The story of Bas Jan Ader is a peculiar one. In July 1975, the Dutch artist took to the sea in an attempt to cross the North Atlantic Ocean in a 13-foot pocket cruiser named Ocean Wave. The artist’s journey was the second part of a three-part project titled In Search of the Miraculous. He was due to arrive in England three months after his departure, but nine months later Ader’s boat was found unmanned just off the coast of Ireland.

Ader’s work is considered revolutionary in the realm of conceptual art. He was heavily influenced by existential philosophers, Dutch artists and the works of Marcel Duchamp. His most famous piece, "I’m too sad to tell you," consists of a 3-minute black-and-white film of the artist crying, several photographs and a post card mailed to his friends with the inscription "I'm too sad to tell you."  It’s a potent piece of work and widely considered a major achievement in postmodern Californian conceptual art.

“It’s three minutes of crying, and it feels like it’s an hour. It’s definitely in a time when men didn’t cry, when men weren’t celebrated for displaying those kinds of feelings. He was very much interested in creating a new art form,” Quadrini says.

Ader bounced around different art schools before immigrating to the United States and graduating from Otis College of Art and Design with a BFA in 1965. He met his wife, Mary Sue Ader-Andersen, while in school, and after marrying settled into a quiet life in California teaching and creating.

Ader’s parents were Dutch ministers who lived through World War II. His father was executed by Nazis for hiding Jewish refugees just 10 miles from the German border when Ader was a child. This event greatly affected Ader’s work and fueled his obsession with gravity, falling, existentialism and the absurd.

In the mid-'60s, Ader made several famous pieces consisting of films depicting himself falling off and into different objects including a roof, from a bicycle into a canal and from a tree into a muddy stream. His obsession with both gravity and a point at which one experiences a loss of control both excited and dumbfounded viewers.

“In my opinion, his falling videos were a meditation on failing or getting hurt. I personally have always found his work to be the convergence of two things, absurdity and poignancy,” Quadrini says.
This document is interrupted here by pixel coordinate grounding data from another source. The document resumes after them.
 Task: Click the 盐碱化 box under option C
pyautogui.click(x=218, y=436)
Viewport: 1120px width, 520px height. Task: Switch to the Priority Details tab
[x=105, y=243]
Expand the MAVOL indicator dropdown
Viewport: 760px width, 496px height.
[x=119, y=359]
Another of Ader’s important  installation pieces, "Thoughts unsaid, then forgotten" (1973), has never been properly shown until the upcoming Dallas opening. With direct access the artist’s estate, notes and specific instructions, Quadrini says the piece will be properly shown.

“The most influential is 'Fall 1' and 'Fall 2,' then 'Thoughts unsaid, then forgotten'. We are all obsessed with this piece. It’s the center of the show and it’s never been installed correctly,” Quadrini says.

With more than 20 pieces including mixed media, photographs, paintings and art installations, Bas Jan Ader’s Dallas debut 48 years after his untimely death could be considered nothing but miraculous itself. By showing such a rare and prestigious body of work paired with one of Dallas' most beloved contemporary art curator/tastemakers at the helm, Meliksetian Briggs is making quite a statement for its Dallas debut, once again proving that Dallas is fertile and fit for world-class art.

For Quadrini, it’s another feather in his personal headdress of accomplishments before moving full steam ahead on the environmental project he and his late father, David Quadrini Sr., had been working on before his father's passing in August 2022. For his next project, Quadrini received a patent on an idea to clean and replenish the world’s polluted waters.

“Our goal since 2017 is intended to refill Lake Mead forever. We’re going to do this crazy sculpture in the desert that can make as much fresh water as we want. Right now is the moment for it and that’s going to be the most useful thing I ever do,” Quadrini says.

If anyone has the energy, luck and persistence to do so, it’s David Quadrini. His views on art and artists also haven’t waned in the meantime.

“My position is that I love all artists. I love the artist personality and the artist mindset, and do believe that art is the thing that keeps the human race OK,” Quadrini says.